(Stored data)
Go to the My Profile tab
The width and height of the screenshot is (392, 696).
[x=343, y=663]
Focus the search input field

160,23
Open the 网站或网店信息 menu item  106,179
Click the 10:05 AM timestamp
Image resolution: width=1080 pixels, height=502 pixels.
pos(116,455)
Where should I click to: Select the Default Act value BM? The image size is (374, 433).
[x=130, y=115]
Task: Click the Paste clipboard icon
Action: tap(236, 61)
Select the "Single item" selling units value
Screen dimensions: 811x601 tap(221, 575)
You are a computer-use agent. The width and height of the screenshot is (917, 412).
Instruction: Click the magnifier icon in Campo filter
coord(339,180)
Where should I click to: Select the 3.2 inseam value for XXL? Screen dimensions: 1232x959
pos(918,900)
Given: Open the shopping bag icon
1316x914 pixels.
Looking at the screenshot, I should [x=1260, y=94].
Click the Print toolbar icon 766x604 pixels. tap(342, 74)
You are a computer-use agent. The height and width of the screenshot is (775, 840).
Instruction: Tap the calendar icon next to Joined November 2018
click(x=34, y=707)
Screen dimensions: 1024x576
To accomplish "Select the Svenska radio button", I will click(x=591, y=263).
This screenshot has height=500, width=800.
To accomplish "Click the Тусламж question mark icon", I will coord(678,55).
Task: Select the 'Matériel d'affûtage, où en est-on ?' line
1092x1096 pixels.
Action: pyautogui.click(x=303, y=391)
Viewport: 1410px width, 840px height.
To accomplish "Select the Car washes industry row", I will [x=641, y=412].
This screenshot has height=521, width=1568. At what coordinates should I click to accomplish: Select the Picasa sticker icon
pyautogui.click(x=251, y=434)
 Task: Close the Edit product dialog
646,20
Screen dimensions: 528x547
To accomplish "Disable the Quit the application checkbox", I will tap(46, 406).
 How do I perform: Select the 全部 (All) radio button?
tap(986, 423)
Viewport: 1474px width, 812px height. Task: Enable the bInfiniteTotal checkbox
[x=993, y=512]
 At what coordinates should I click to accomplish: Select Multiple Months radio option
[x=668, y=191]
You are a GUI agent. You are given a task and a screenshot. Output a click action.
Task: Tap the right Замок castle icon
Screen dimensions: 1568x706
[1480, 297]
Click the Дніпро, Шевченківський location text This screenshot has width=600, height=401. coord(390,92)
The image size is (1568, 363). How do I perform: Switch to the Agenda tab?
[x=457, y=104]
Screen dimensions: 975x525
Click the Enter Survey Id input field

Problem to solve: Copy out the entries. Change nothing.

Exercise response:
Go to the My Profile tab
The width and height of the screenshot is (392, 696).
[x=343, y=663]
Focus the search input field

160,23
Open the 网站或网店信息 menu item  106,179
Click the 10:05 AM timestamp
Image resolution: width=1080 pixels, height=502 pixels.
pos(116,455)
Where should I click to: Select the Default Act value BM? The image size is (374, 433).
[x=130, y=115]
Task: Click the Paste clipboard icon
Action: tap(236, 61)
Select the "Single item" selling units value
Screen dimensions: 811x601 tap(221, 575)
You are a computer-use agent. The width and height of the screenshot is (917, 412).
Instruction: Click the magnifier icon in Campo filter
coord(339,180)
Where should I click to: Select the 3.2 inseam value for XXL? Screen dimensions: 1232x959
pos(918,900)
Given: Open the shopping bag icon
1316x914 pixels.
Looking at the screenshot, I should [x=1260, y=94].
Click the Print toolbar icon 766x604 pixels. tap(342, 74)
You are a computer-use agent. The height and width of the screenshot is (775, 840).
Instruction: Tap the calendar icon next to Joined November 2018
click(x=34, y=707)
Screen dimensions: 1024x576
To accomplish "Select the Svenska radio button", I will click(x=591, y=263).
This screenshot has height=500, width=800.
To accomplish "Click the Тусламж question mark icon", I will coord(678,55).
Task: Select the 'Matériel d'affûtage, où en est-on ?' line
1092x1096 pixels.
Action: pyautogui.click(x=303, y=391)
Viewport: 1410px width, 840px height.
To accomplish "Select the Car washes industry row", I will [x=641, y=412].
This screenshot has height=521, width=1568. At what coordinates should I click to accomplish: Select the Picasa sticker icon
pyautogui.click(x=251, y=434)
 Task: Close the Edit product dialog
646,20
Screen dimensions: 528x547
To accomplish "Disable the Quit the application checkbox", I will tap(46, 406).
 How do I perform: Select the 全部 (All) radio button?
tap(986, 423)
Viewport: 1474px width, 812px height. Task: Enable the bInfiniteTotal checkbox
[x=993, y=512]
 At what coordinates should I click to accomplish: Select Multiple Months radio option
[x=668, y=191]
You are a GUI agent. You are given a task and a screenshot. Output a click action.
Task: Tap the right Замок castle icon
Screen dimensions: 1568x706
[1480, 297]
Click the Дніпро, Шевченківський location text This screenshot has width=600, height=401. coord(390,92)
The image size is (1568, 363). How do I perform: Switch to the Agenda tab?
[x=457, y=104]
Screen dimensions: 975x525
Click the Enter Survey Id input field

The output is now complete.